Federal NHIN Rulemaking Expected in 2011
The Office of the National Coordinator for Health Information Technology is launching formal rulemaking to govern the Nationwide Health Information Network (NHIN), an act to expand the government-developed HIE model to all healthcare providers.
Formal rulemaking will work out legal and policy questions that still hang over the NHIN, and allow small and large healthcare organizations and HIEs the ability to use the information exchange network without an official government contract.
A mechanism for official NHIN governance—which had been piecemeal and incomplete—was called for in the 2009 HITECH Act.
With established NHIN policies, “all the [NHIN] participants can have confidence that the exchange information has the right protections for confidentiality and security, that the information is being exchanged accurately and that it is used to improve health,” according to Mary Jo Deering, a senior policy advisor in ONC’s Office of Policy and Planning, quoted in an August 10 Government Health IT article.
The proposed NHIN rule is expected in early 2011, and ONC plans to finalize the regulation next summer.
Currently only organizations that hold a contact or grant with the federal government can apply to participate in the NHIN Exchange, an Internet-based health information exchange system now being used by groups like the Veterans Affairs and Defense Departments, Social Security Administration, Kaiser Permanente, and several others.

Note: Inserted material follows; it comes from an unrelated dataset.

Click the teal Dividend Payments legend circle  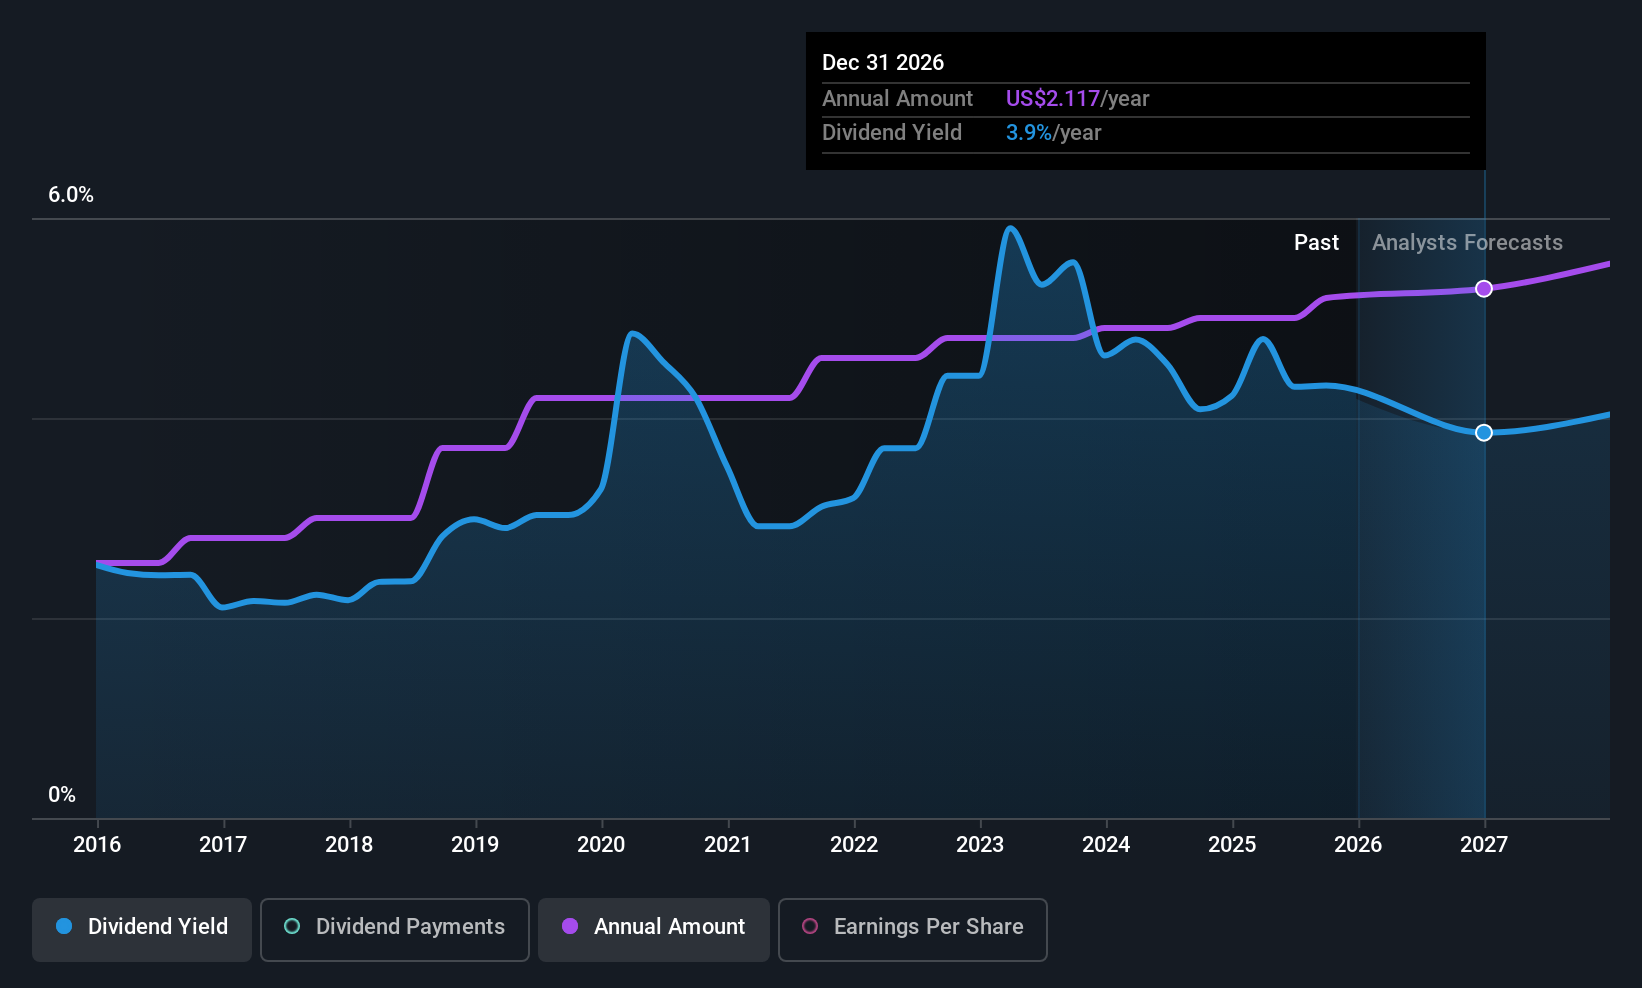[x=292, y=926]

Having a contract with the government gives entities certain legal rights within the NHIN Exchange that organizations without a contract would lack.
The governance rules would change this policy and open up NHIN Exchange to other healthcare providers, as well as provide certain legal rights to all participants.
Some rules already do govern NHIN Exchange, including the requirement organizations use the Data Use and Reciprocal Support Agreement (DURSA) when exchanging information. Since the rulemaking process will be open to the public, it is unclear how it will affect current restrictions and NHIN agreements.
ONC’s intention is to create a set of policies that protect the rights of NHIN Exchange participants while increasing their numbers, Deering said in the article.
“All this is subject to the process over the coming year to gather information about the best way to proceed,” she said. “It is safe to say that the intention is to permit a wave of exchange—with the assurances of both privacy and security on one side and interoperability on the other side.”
In related news, HHS awarded IT services provider Stanley a two-year, $6-million contract to provide operation and infrastructure support for the NHIN. Stanley will provide services to support the enrollment of participants into the NHIN Exchange, including the issuing of digital certificates, updating network directories, and providing help desk support.